Quelle signification donner à la conduite décrite ? Et la finalité du soin est plus affirmée
qu’elle ne l’était avant. Mais cela suppose désormais qu’on se donne d’autres critères, ce
qu’on appelle des données cliniques.
Critères cliniques (basés sur l’observation, l’écoute et l’inteprétation)
Prenons l’exemple de Pierre. Il a cinq ans. Il vient de baisser la culotte de Déborah dans les
toilettes. On est tous d’accord pour dire que ce n’est pas bien. Du point de vue de la morale, il
va falloir lui apprendre à respecter les filles. Il y a au minimum un travail éducatif à assurer.
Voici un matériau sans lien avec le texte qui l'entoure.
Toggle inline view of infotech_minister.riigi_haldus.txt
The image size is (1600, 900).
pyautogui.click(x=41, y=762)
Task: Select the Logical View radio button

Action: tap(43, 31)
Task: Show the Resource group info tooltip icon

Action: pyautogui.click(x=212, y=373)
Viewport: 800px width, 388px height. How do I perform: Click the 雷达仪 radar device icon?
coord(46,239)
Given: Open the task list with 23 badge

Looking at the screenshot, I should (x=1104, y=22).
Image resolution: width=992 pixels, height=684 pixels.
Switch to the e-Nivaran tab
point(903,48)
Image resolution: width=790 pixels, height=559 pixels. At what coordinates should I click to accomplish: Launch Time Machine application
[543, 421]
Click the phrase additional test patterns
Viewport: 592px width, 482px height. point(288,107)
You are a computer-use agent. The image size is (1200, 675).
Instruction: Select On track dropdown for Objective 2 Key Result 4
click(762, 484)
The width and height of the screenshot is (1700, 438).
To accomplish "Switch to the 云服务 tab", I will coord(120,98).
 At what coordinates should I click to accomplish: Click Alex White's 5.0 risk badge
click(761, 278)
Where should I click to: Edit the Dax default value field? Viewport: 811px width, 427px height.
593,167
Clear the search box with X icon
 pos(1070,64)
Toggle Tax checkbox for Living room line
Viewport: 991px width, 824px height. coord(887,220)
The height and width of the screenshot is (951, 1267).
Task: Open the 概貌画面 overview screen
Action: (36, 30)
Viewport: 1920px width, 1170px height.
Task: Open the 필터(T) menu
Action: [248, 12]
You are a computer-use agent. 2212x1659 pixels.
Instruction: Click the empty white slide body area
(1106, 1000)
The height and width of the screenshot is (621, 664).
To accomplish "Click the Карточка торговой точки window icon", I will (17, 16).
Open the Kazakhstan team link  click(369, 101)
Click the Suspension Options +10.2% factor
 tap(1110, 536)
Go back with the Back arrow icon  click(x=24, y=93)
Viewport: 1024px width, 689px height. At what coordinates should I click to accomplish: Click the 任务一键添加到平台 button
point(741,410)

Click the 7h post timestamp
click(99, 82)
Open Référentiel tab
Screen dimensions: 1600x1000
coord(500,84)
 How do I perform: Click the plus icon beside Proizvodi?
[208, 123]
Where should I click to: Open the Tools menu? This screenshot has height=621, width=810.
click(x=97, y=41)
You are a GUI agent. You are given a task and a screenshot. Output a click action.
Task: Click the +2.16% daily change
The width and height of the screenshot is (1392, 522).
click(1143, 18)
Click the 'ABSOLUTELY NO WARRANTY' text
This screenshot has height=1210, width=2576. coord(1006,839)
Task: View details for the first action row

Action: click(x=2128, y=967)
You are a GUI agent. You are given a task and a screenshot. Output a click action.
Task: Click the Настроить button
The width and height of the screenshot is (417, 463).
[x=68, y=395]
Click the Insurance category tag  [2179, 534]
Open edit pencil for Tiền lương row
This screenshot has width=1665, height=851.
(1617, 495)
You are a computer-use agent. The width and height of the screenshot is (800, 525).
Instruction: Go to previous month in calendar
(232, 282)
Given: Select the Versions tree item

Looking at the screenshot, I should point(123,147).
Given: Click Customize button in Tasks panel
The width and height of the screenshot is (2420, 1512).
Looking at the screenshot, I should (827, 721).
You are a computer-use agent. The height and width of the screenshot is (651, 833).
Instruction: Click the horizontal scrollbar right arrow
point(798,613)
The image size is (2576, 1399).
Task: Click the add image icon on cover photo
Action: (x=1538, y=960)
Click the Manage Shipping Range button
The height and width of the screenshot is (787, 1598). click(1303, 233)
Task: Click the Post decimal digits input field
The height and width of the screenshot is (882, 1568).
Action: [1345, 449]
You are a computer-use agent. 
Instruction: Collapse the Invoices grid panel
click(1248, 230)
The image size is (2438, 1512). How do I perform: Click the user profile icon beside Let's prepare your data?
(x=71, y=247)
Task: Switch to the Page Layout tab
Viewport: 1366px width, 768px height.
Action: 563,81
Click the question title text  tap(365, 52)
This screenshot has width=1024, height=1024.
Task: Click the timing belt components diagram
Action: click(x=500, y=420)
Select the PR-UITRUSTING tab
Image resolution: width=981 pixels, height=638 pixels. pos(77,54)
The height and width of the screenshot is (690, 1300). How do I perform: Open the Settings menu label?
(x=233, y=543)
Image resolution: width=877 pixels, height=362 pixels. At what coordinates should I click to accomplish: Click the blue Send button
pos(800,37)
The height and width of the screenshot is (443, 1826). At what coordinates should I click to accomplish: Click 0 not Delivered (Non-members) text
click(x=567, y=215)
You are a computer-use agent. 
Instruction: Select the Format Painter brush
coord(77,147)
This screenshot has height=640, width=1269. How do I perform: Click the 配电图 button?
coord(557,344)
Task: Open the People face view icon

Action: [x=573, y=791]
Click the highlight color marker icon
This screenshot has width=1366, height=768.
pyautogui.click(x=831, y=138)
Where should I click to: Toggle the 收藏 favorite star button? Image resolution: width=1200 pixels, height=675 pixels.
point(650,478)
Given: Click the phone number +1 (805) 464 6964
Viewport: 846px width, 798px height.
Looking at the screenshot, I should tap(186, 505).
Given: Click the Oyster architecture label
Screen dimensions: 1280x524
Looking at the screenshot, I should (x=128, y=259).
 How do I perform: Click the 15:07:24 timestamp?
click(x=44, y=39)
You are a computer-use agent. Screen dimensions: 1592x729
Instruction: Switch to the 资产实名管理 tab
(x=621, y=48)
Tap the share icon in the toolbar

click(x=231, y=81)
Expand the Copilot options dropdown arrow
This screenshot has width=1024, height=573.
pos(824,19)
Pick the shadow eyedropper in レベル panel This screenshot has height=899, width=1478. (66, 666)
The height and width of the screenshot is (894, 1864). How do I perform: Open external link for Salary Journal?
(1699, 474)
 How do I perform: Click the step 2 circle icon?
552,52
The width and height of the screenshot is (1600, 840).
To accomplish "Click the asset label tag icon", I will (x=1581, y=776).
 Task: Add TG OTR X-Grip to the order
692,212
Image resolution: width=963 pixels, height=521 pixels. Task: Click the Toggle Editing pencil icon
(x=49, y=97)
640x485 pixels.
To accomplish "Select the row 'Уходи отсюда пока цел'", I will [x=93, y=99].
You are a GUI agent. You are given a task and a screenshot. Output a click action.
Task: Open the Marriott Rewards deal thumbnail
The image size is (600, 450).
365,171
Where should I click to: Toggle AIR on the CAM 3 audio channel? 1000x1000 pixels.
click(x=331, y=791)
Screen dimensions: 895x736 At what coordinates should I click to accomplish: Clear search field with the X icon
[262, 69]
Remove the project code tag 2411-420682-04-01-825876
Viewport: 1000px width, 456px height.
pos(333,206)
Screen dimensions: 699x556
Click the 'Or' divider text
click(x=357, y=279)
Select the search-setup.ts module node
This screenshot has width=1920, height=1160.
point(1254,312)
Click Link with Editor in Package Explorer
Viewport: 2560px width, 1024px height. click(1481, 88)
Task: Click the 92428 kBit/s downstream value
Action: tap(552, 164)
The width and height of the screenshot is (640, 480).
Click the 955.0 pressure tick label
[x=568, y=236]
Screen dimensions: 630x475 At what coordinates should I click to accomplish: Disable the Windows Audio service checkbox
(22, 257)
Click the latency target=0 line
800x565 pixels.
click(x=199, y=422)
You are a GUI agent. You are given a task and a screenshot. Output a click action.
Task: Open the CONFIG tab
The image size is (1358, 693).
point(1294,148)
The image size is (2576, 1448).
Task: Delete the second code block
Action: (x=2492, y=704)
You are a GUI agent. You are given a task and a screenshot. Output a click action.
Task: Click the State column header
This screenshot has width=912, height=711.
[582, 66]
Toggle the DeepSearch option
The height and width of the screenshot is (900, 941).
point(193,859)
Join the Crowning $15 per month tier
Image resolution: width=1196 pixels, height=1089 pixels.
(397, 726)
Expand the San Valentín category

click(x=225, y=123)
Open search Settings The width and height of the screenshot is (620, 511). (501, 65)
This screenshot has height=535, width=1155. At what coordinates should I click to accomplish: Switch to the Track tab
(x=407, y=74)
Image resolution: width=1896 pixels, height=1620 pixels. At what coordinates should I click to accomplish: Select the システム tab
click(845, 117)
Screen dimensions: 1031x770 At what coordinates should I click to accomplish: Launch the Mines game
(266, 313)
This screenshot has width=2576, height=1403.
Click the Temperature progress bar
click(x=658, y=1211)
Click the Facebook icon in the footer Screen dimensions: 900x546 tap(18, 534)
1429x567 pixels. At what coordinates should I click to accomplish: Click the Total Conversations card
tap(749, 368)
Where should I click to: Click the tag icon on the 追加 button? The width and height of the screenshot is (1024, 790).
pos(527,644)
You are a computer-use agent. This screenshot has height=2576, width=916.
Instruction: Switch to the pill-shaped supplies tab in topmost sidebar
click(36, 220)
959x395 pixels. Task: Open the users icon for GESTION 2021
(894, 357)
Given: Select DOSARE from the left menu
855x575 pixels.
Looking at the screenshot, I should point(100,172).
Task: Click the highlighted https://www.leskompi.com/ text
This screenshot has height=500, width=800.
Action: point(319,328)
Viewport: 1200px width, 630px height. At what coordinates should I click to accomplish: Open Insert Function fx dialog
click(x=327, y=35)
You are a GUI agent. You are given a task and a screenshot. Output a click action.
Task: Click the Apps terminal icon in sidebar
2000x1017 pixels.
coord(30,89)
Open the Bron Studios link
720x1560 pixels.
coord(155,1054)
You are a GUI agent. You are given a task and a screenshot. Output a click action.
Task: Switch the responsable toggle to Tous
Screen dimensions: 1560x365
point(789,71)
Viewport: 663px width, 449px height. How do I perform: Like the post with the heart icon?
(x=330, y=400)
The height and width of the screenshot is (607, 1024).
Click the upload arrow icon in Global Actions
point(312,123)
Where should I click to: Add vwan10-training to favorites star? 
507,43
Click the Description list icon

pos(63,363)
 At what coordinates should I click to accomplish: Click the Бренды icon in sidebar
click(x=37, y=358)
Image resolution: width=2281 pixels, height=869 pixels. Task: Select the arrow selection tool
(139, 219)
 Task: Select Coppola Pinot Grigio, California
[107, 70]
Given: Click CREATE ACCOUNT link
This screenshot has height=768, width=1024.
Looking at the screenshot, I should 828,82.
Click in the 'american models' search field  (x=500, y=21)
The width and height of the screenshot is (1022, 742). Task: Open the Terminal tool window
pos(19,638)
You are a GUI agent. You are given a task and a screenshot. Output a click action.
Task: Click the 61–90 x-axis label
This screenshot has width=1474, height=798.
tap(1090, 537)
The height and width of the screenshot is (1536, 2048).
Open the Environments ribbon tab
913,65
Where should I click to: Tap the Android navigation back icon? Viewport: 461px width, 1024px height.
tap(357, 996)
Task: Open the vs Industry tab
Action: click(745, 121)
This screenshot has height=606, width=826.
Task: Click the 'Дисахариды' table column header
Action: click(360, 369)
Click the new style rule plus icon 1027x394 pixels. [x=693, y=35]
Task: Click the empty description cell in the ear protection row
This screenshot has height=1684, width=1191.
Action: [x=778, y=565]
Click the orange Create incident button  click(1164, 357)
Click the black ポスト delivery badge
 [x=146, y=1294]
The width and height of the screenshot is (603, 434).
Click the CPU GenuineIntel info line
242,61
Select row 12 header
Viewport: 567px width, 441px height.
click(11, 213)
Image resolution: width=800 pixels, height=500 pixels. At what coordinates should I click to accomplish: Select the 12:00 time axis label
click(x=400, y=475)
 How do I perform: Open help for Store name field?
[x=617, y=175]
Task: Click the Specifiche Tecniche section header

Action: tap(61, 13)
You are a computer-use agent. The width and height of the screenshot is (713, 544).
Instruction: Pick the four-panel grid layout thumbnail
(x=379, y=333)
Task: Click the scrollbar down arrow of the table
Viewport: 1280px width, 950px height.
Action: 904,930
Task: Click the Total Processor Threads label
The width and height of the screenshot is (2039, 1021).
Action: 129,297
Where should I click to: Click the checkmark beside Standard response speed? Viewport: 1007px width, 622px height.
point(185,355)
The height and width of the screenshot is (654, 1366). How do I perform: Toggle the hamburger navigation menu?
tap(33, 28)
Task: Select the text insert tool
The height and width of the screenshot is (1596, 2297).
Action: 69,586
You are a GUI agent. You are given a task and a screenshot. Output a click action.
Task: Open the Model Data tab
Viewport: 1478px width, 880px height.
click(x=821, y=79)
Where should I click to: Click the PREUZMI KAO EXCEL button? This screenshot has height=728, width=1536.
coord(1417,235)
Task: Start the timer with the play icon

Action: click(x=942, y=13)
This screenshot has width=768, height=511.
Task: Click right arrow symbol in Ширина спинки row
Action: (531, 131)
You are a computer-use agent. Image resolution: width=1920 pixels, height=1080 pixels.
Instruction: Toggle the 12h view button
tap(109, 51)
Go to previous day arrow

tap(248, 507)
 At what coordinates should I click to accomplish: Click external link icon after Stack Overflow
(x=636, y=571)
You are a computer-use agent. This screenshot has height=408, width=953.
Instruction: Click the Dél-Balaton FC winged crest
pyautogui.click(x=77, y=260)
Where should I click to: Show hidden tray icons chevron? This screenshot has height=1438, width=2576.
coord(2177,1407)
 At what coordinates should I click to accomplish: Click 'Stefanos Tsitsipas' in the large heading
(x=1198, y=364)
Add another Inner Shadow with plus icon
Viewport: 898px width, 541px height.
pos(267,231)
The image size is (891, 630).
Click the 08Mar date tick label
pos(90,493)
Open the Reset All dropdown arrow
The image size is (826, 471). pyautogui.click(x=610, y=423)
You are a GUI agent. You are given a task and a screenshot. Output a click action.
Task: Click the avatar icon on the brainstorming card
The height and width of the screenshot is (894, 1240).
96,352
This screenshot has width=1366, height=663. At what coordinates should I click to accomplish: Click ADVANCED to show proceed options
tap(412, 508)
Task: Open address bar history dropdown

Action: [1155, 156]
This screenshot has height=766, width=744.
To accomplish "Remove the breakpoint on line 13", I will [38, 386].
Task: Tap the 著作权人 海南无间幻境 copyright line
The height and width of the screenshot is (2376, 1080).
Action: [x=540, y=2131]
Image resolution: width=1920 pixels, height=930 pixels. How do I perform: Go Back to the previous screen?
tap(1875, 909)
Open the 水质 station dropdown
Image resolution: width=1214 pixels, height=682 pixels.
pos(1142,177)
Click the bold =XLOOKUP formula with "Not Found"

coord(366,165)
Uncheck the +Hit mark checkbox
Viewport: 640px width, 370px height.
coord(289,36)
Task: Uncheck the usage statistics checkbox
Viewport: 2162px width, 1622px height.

Pour autant, faut-il emmener Pierre en consultation chez un psychologue ? Pour répondre à
cette question, nous devons trancher non pas au regard du bien et du mal, mais du normal et
du pathologique. Pour évaluer cette conduite, nous allons nous appuyer sur cinq critères :
l’image de soi, la capacité d’introspection, la capacité d’empathie, le sens moral et l’ouverture
au dégagement.
Image de soi
Le premier critère, c’est l’image que se fait l’enfant de lui-même. Pierre se considère-t-il déjà
comme une sorte de vicelard programmé à se conduire de la sorte ? Ou bien s’agit-il, de son
point de vue, d’un moment d’égarement dont il se sent capable de se ressaisir ? Au passage,
vous saisissez l’importance des mots qui vont être utilisés pour lui reprocher sa conduite. Si
on lui dit : « Tu es un sale petit cochon, ça commence dans les toilettes des filles et ça finit
aux assises pour viol », on lui suggère une identité définitive dont il n’a aucune chance de
sortir. Un destin tracé. Si, au contraire, on ne pointe que le geste — ce que tu as fait n’est pas
bien — on préserve l’image qu’il a de lui-même et on lui donne des chances de s’amender.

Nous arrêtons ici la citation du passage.